For now I’ll explore and try to make my own road. There will probably be times when “queer” is the most useful shorthand, and others when “homoflexible,” or “gay” might be. Hopefully in time I’ll find a new place of comfort with one of these words, or someone will invent a new one entirely.

I call “not it!”

 

As an aside, the multifaceted topic of self-identified “women’s spaces,” such as the Boston-based group MOB, that are open to trans men as well as trans women and cis women could easily be a post in itself, but it’s one I’m completely unqualified to write. I hope someone else will do so, maybe as a guest post for us one of these days. 

Announcement! (finally)

This morning, a new post of mine went up at The Bilerico Project. From here on out this will be a regular occurrence, because as of today I am the site’s newest regular contributor! This is both a terrifying and thrilling step in my work, and coming on the heels of becoming a programming coordinator for Dark Odyssey, hopefully says good things about the direction I’m going in.

It is going to be a challenge to write for a mainstream(ish) publication without loosing my sense of self. After much discussion, I reached a compromise with Bilerico’s managing editor on what name I will be using, which is also the topic of my first contributor post there. I know full well that if I loose sight of who I am and what I do, there will be a long line of people and gods waiting to kick my ass, starting with a tag team of The Lady and Fireheart (and those are two scary entities to have angry with you).

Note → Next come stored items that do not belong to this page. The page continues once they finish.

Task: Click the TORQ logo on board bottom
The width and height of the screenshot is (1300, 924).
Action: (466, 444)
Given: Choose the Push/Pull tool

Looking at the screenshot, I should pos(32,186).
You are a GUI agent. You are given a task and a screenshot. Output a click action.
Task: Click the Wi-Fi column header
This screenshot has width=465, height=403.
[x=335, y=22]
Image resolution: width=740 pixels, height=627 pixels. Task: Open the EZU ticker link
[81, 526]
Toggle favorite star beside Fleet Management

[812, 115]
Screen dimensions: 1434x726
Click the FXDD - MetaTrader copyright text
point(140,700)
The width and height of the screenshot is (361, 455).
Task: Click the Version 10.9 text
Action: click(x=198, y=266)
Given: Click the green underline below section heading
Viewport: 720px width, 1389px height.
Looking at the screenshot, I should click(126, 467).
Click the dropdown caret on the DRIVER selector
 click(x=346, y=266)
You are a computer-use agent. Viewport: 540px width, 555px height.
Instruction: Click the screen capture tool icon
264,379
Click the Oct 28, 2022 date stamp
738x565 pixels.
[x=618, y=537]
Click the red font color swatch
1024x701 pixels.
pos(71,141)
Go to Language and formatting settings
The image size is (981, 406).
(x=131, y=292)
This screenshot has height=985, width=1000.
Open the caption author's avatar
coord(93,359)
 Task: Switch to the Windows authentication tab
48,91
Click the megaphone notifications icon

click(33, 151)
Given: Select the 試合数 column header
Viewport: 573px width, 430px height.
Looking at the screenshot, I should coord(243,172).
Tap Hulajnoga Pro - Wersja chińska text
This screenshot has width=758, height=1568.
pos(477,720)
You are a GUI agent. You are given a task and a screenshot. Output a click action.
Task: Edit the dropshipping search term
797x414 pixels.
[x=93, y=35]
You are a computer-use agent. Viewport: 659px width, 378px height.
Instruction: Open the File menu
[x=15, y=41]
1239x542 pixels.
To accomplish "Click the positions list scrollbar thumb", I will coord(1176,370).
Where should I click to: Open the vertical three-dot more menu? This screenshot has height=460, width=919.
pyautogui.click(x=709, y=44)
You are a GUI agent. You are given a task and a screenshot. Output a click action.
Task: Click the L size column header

It’s a delicate and frightening edge to walk, but one I’m hoping to manage it with grace.

So what does that mean for Notes From A Barking Shaman? Nothing really. When I post at Bilerico I will likely make that my POTD, but moving forward, NFABS will continue to have a Post Of The Day six days a week, with an in depth essay posted every Saturday. I do not yet know how frequently I will end up posting at Bilerico, but it will be at least once a week.